Um whistleblower e um hacker entram num bar. O barman pergunta-lhes o que querem beber. O hacker diz: “Sirva aqui uma bebida ao meu amigo whistleblower que é um cidadão exemplar!”. “Um cidadão exemplar?”, replica o barman, “Então, porquê?”. “Veja só”, retoma o hacker, “o meu amigo whistleblower teve acesso, na base de dados do banco onde trabalha, a documentos que mostram que os chefes dele estão a praticar crimes e a prejudicar os clientes em montantes milionários. Pelo que ia entregá-los à entidade de supervisão interna do banco, ao regulador e ao Ministério Público.”. “Ai sim?”, pergunta o barman, “Então, por que razão não o fez?”. “Porque eu lhos roubei!”, responde o hacker, “Agora são meus!”.

A aprovação da Diretiva (UE) 2019/1937 passou, como tantas vezes acontece pelos nossos lados, despercebida. E, como nos é também habitual, foi preciso um caso – o que tem Rui Pinto como arguido – para que, de súbito, todos se pusessem a falar de whistleblowers.
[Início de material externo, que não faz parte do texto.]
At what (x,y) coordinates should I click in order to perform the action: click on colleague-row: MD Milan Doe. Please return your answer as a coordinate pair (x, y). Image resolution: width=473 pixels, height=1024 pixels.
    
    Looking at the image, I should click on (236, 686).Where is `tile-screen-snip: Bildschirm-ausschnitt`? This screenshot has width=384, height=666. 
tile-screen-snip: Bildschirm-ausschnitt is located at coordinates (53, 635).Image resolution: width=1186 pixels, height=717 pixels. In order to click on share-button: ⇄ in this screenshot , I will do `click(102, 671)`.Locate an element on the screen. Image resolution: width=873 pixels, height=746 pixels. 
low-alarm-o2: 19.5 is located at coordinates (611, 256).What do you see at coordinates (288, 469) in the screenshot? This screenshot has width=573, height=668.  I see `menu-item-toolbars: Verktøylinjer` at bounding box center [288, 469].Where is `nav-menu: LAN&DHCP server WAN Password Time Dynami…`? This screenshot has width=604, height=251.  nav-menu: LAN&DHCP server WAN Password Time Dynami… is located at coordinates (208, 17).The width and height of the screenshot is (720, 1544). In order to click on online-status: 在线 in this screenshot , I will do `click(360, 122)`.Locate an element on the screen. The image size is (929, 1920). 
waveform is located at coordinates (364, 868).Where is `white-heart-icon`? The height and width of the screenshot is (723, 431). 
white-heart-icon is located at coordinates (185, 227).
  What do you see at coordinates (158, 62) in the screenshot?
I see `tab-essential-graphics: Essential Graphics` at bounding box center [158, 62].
Além disso, com a promessa governamental de que agora é que vai ser possível proteger os denunciantes, muitos viram nisso a aprovação para breve da delação premiada. Só é pena que o caso não tenha nada a ver com whistleblowers e que a Diretiva menos ainda tenha a ver com delação premiada.

Com este diploma não se espera prémios a delatores, menos ainda proteção a quem aceda de modo ilegítimo a bases de dados e delas furte informação. Antes pretende a União Europeia proteger funcionários do Estado e de empresas de certa dimensão que, tendo acesso, no exercício das suas funções, a informação indiciadora da prática de ilícitos em determinadas áreas de particular relevância no espaço europeu, decidam denunciar essas práticas.

Nos termos deste diploma, cabe a cada Estado-membro a adoção de medidas concretas de proteção de cada denunciante no sentido de prevenir represálias contra este e de lhe assegurar o competente patrocínio judiciário.

Além disso e de modo não menos importante, impõe ao Estado e a empresas abrangidas pela Diretiva, em razão da sua dimensão e área de atividade, que criem no seu seio entidades de cariz permanente e devidamente dotadas de meios humanos e materiais, vocacionadas para dar seguimento adequado a denúncias de práticas ilícitas ocorridas no seu âmbito, contribuindo de modo decisivo para uma cultura de cumprimento rigoroso da lei pela instituição, pelos seus funcionários e chefias. Define, a propósito, regras de procedimento e prazos rigorosos no sentido de assegurar uma resposta expedita e atempada às denúncias apresentadas.

Se ignoramos o que há muito se tem discutido, que a ignorância nos não leve a confundir o que é diferente. Um whistleblower não é um hacker, nem um delator premiado. Não é um criminoso, nem beneficia com o crime, seu ou de outros.